Hyperinflationary Venezuela – A Glimpse into America’s Future?
This article was submitted by Addison Quale, SchiffGold Precious Metals Specialist. Any views expressed are his own and do not necessarily reflect the views of Peter Schiff or SchiffGold.
The Wall Street Journal recently reported on a fascinating phenomenon unfolding in Venezuela. As many are aware, the nation is beset by a multitude of economic problems as its government has vainly attempted to produce a socialist paradise – with, of course, devastating results.
Things are apparently going to the next level. Recent air cargo shipments to Venezuela have not only included the usual fare of goods and supplies. Rather, 36 Boeing 747 jumbo jets recently arrived filled to the brim with, of all things, millions and millions of bolivars – Venezuelan paper currency
Yes – this is a mind-boggling amount of physical cash!
Sadly, Venezuela has actually had to outsource most of the printing of its currency due to shortages in supplies as well as a need for anti-counterfeit technology.

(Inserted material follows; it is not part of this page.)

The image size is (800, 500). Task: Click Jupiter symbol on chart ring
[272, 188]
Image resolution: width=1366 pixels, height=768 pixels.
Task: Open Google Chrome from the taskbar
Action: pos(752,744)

No doubt, all of these printed notes will end up sloshing around the Venezuelan economy driving up prices massively. Venezuela, according to sources, is effectively doubling the physical currency supply in circulation which will only worsen the country’s hyperinflation problem. It is projected to reach an inflation rate of 720% in 2016. And the currency is already nearly worthless. Last summer, a photo uploaded to Reddit of a man using a 2 bolivar note as a napkin went viral.
This brings to mind Germany’s experience with hyperinflation during the Weimar Republic in the post-World War I 1920s. During this period, people actually pushed wheelbarrows full of bank notes to the store. ZeroHedge has a great summary of the WSJ article along with some helpful graphics.
The Weimar Republic serves as the whipping boy for the perceived intrinsic flaws of Keynesian economics and its handmaiden, government-run fiat currencies. Whenever the issue of fiat currency arises, an Austrian School economist will inevitably remind you of this bogeyman—the Weimar Republic — and encourage you to buy physical gold and silver to get ready for the end-times.
On the one hand, the Austrians do have a point and this example of 36 Boeing jumbo jets transporting bank notes should give us all pause and remind us that this sort of thing can and does happen. Governments after all, cannot be trusted with our money and they will take advantage. This is the fairly inevitable result.
But it does raise crucial questions –what about the United States today? If the Federal Reserve is “printing” tons of currency, why is hyperinflation not happening with the US dollar already? And if not, should we expect something like this to eventually happen here?
These are key questions, because while Austrian School economists have talked relentlessly in recent years about the inflation that is definitely coming our way, generally speaking, these chickens have not yet come home to roost. In fact, looking at the price of oil, copper and other commodities, it looks like it’s actually headed in the other direction – towards deflation.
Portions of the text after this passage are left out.